■ SET PROBLEM: Retype the lines of the listing below, from the line containing "Viewport: 1798px width, 785px" through the line containing "Looking at the", character for character, with both of those lines included.

■ LISTED RECORDS:

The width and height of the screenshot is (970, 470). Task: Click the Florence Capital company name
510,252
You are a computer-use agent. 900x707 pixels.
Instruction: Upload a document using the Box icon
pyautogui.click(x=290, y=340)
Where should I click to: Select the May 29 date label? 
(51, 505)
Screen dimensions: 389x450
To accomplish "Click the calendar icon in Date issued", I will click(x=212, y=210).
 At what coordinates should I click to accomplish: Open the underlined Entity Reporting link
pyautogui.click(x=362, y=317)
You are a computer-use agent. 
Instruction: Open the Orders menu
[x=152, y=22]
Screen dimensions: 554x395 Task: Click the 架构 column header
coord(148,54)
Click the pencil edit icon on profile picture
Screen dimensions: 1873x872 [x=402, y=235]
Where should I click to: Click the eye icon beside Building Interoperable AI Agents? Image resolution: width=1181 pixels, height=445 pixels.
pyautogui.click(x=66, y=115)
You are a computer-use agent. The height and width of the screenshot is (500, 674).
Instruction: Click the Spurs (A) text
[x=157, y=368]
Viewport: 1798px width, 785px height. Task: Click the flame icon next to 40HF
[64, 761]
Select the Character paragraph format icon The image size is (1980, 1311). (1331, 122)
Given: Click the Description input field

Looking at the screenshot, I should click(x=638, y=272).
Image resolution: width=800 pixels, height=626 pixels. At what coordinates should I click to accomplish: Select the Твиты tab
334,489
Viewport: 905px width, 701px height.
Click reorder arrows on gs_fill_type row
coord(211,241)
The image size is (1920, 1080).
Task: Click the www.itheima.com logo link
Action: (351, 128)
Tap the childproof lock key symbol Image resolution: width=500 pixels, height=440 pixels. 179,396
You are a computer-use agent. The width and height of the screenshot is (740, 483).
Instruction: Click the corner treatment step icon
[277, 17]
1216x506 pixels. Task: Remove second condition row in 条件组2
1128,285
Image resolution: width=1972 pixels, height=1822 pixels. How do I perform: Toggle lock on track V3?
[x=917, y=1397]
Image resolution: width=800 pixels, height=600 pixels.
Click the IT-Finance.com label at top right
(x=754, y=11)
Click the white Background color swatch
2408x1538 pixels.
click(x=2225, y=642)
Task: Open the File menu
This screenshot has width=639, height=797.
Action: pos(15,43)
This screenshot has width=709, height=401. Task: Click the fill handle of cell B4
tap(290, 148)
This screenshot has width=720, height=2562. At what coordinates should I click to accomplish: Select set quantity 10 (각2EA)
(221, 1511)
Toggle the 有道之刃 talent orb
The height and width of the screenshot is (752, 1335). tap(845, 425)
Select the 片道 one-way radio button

■ FULL ANSWER:
Viewport: 1798px width, 785px height. Task: Click the flame icon next to 40HF
[64, 761]
Select the Character paragraph format icon The image size is (1980, 1311). (1331, 122)
Given: Click the Description input field

Looking at the screenshot, I should click(x=638, y=272).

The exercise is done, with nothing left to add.